Consider an extreme example. Nearly every afternoon during one summer month, an end-user’s peak demand is 200 kW. However, during one 15 minute period the end-user’s demand is 300 kW. So, even though the maximum demand was only 200 kW for almost the entire month, the demand charge is assessed based on the higher 300 kW demand. Given the foregoing, it is helpful to note that demand charges are usually denominated in units of $ per kW per month, or $/kW-month.
Consider the demand charges shown in Table 3 for PG&E’s “E-19” tariff with both TOU energy prices and demand charges. The summer monthly on-peak demand charge is $14.70 per kW of demand that occurs from 12:00 noon to 6:00 pm during weekdays during each of the six summer months. (Note that PG&E refers to on-peak times as maximum peak.)
Note that, as shown in Table 3, for PG&E’s E19 tariff, often TOU energy prices and demand charges are different depending on the voltage-level of the service to the end-user (see sidebar). The price for electrical service at higher voltages is lower because it costs less to serve those customers. Note that the most dramatic difference is in TOU energy prices.
So the most significant demand charges assessed are those based on the maximum load during the peak demand period in the respective summer month.

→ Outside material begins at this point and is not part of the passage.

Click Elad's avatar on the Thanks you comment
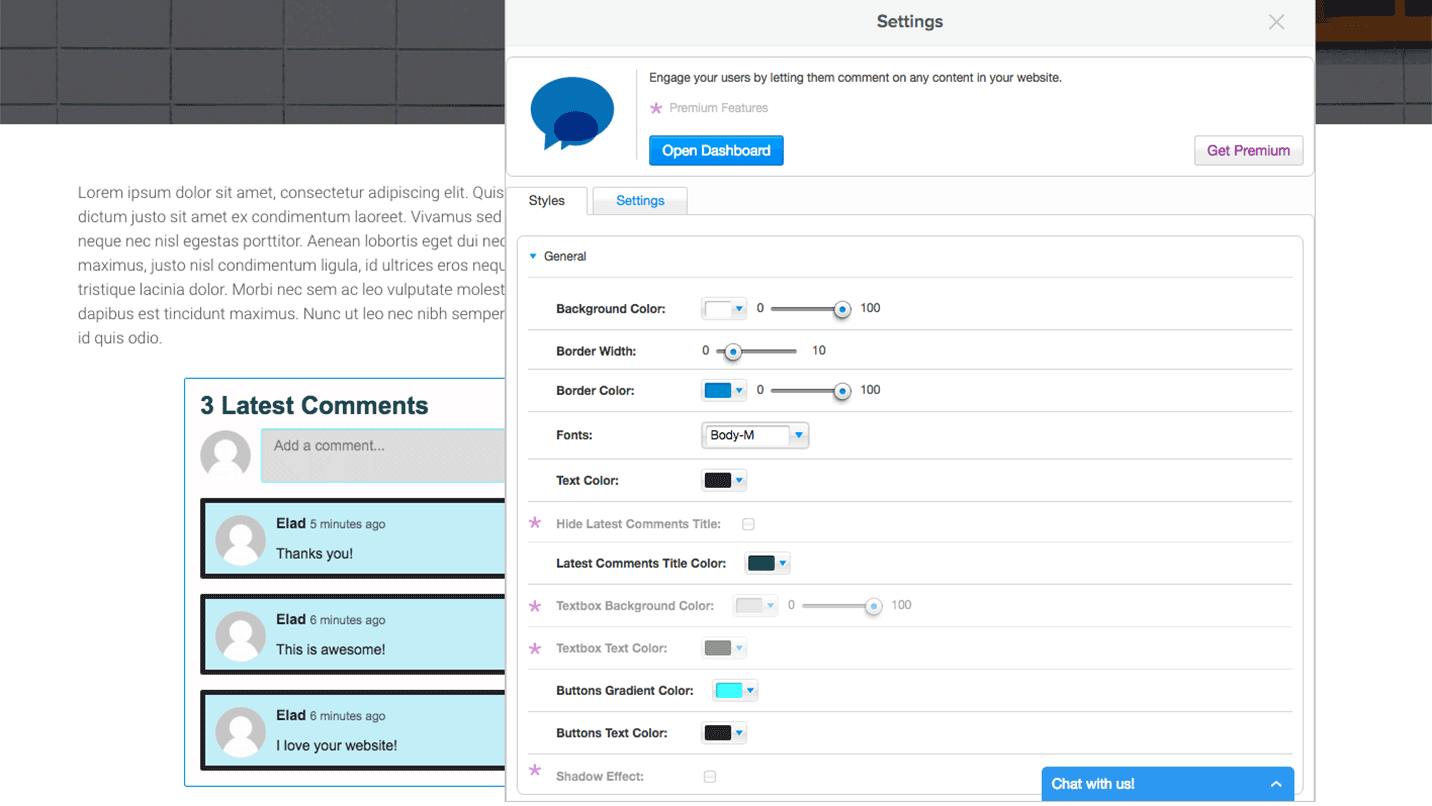(x=240, y=539)

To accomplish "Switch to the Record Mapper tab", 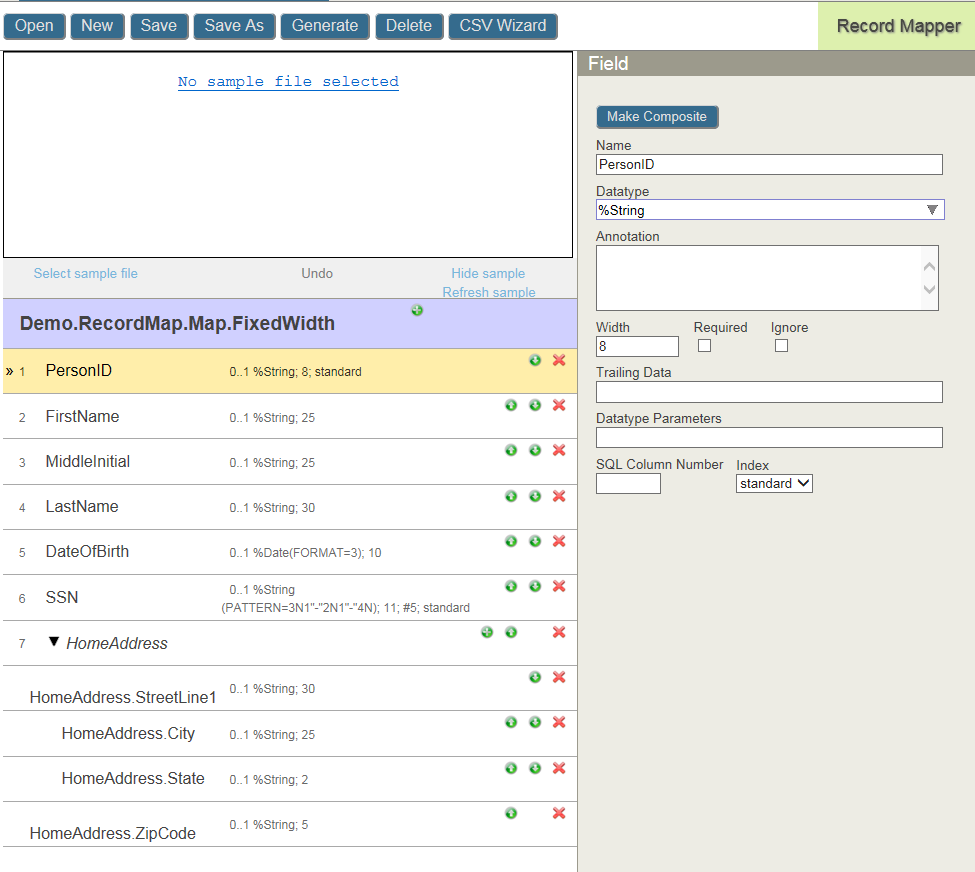I will tap(897, 25).
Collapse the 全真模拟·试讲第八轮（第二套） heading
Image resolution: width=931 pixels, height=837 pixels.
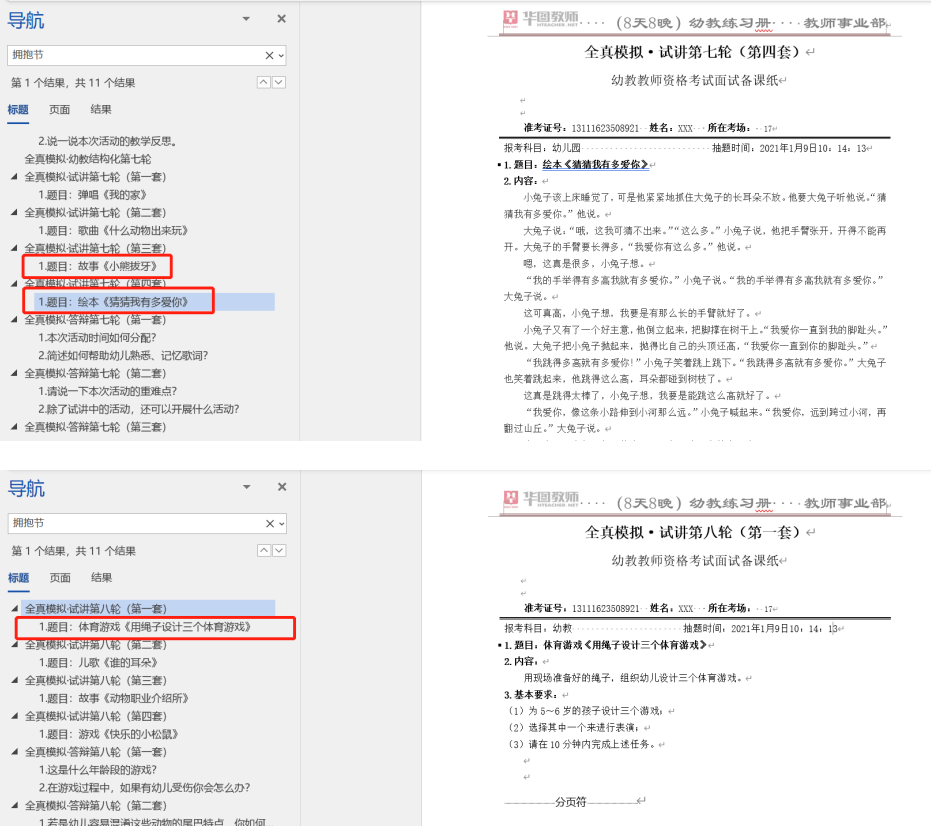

It is somewhat common to also assess additional demand charges for part peak (partial peak) and in some cases off-peak times.
Part peak demand times are usually during times such as a) ”shoulder hours” (i.e. during summer weekday mornings and evenings), b) summer weekend days, c) winter weekdays and d) holidays. For the example in Table 3, the part-peak demand charge is $3.43/kW-month during summer and $0.21/kW-month during winter.
Some tariffs also include off-peak demand periods that encompass nights and weekends.
One other type of demand charge could be called “maximum,” or “anytime” demand charges. (In the PG&E example, those demand charges are referred to as “maximum” demand.) Though details vary, typically they are assessed based on the maximum demand without regard to what time the demand is present. In some cases they reflect the maximum demand during any time within a given month and in other cases they reflect maximum demand during any time during the entire year. In the example, PG&E charges for maximum demand within any 15-minute period during the entire month. The latter is important for storage because maximum demand charges apply at any time, including at night when most storage charging occurs: if storage charging increases the facility’s maximum or anytime demand then the amount paid for the maximum or anytime demand charges offsets some of the benefit for reducing demand during times when the higher peak demand charges apply.
Consider the simple example in Figure 1 which depicts the following scenario: A small manufacturing end-user whose demand is nearly constant at 1 MW during all hours of the day. At night, when the TOU energy price and the demand charge are low, the manufacturer stores energy for use when TOU energy price and demand charge are high.
In the example, net demand doubles at night as a) low-priced energy is stored at a rate of 1 MW b) while the “real-time” demand for operations requires another one MW of power. During peak demand time (12:00pm to 6:00pm), storage discharges (at the rate of 1 MW) to serve the end user’s direct demand of 1 MW, thus eliminating the real-time demand on the grid. So, if a maximum or “anytime”demand charge applies, it would be assessed on the entire 2 MW (of net demand) used to serve both load and storage charging. In the example, storage is 80% efficient. To discharge for six hours, it must be charged for 7.5 hours (6 hours ÷ 0.8 = 7.5 hours). The additional 1.5 hours of charging (relative to the six hours of discharging) is required to offset energy losses.